Cette conviction mérite d’être réaffirmée au moment où notre société fait face à la nécessité d’une bifurcation écologique qui nous conduit vers une transformation sociale de grande ampleur ; elle mérite d’être réaffirmée au moment où de nouveaux modes d’action politique émergent, où nos rapports à la vie, au corps, à l’habiter, au travail, bougent de toute part. Où se réinventent nos manières de faire monde en commun.
Mais elle mérite également d’être réexaminée en fonction de ces transformations, sans s’enfermer dans des appellations (lieux intermédiaires, fabriques artistiques, tiers-lieux) et des constructions (AFAs, Fabriques, ESS & Culture, Droits culturels…), y compris quand elles s’appuient sur des analyses auxquelles notre association a contribué, à travers par exemple le rapport Lextrait et la notion d’espaces intermédiaires, quand nos pratiques spatiales avaient pour formes principales l’occupation de délaissés urbains à des fins artistiques et culturelles, dans des contextes de désindustrialisation des métropoles.
La mainmise de la promotion immobilière sur le territoire urbain, le raffinement des technologies de contrôle de l’espace, a, sinon fait disparaitre la possibilité de ces interstices, du moins conditionné leur acteur.ices à des formes économicisées et domestiquées de pratiques – urbanisme transitoire, tiers-lieux culturels, industries créatives… Dans le même temps, l’institutionnalisation de la précarité, telle qu’elle s’est déployée dans ces interstices, tout en renforçant la division des classes à l’intérieur du travail artistique, tend à priver les classes les moins favorisées de la possibilité même d’accéder aux espaces de son renouvellement. Ainsi faut-il comprendre l’indexation à la marge de ces pratiques et des espaces comme un moment de leur institutionnalisation.
Dans ce contexte, nous ne pouvons nous contenter d’une logique de réseau de lieux visant la défense d’une marge artistique, à travers la construction d’un plaidoyer aux appellations fragiles et aux contours mal définis, que ce soit dans le champ de l’ESS, dans le milieu culturel ou au sein du paradigme émergent des tiers-lieux. Nous devons, au contraire, reprendre le travail d’auto- description des formes authentiquement transformatrices et partageuses de nos pratiques spatiales, sous peine de nous enfermer dans une forme de stérilité – sous peine de manquer les espaces où réellement s’ouvrent aujourd’hui des possibilités d’élaboration du sensible et de réinvention de son partage.

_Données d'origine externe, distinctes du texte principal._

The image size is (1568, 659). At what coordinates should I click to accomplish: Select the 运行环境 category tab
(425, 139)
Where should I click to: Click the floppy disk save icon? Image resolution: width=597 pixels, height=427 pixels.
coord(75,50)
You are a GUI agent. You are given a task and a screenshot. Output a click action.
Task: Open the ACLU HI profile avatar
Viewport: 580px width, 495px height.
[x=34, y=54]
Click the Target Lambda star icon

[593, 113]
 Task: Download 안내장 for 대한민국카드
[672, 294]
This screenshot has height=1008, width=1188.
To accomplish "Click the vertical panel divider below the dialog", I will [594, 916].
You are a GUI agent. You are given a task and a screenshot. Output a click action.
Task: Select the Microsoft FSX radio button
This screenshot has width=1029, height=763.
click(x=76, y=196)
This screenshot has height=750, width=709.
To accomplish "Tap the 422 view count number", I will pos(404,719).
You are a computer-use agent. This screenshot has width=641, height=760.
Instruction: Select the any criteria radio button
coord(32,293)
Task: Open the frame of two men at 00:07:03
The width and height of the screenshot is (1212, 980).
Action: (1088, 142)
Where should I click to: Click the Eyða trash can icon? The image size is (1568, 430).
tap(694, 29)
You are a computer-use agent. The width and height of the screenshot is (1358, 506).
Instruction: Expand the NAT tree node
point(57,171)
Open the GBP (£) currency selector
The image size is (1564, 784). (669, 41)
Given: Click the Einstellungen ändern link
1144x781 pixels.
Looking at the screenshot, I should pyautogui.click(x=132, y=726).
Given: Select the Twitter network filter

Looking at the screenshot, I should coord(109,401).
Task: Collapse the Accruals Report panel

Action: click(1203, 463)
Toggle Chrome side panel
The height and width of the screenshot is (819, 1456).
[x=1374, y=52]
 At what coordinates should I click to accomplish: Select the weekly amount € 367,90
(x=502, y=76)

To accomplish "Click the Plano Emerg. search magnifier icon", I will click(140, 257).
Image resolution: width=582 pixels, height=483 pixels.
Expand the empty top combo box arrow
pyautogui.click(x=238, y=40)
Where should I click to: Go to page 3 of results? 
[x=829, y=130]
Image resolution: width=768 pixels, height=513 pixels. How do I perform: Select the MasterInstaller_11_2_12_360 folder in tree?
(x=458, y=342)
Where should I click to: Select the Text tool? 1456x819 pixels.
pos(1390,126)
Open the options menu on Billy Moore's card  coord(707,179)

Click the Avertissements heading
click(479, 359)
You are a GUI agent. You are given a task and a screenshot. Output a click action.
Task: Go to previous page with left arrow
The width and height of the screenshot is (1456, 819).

Renouveler la vocation d’Artfactories/autresparts, c’est tenir compte de l’émergence de nouveaux modes d’action. Ce n’est plus seulement considérer l’art comme l’objet d’une aspiration démocratique, c’est établir de quelle manière et depuis quels déplacements la pratique artistique peut contribuer à la composition d’un monde en commun, tout en examinant comment elle est prise à partie dans ses pires travers (y compris et d’abord dans nos lieux), et partie prenante de leur production. C’est repartir à l’expérience, en quête de ces espaces où inventer aujourd’hui nos formes de vie à venir.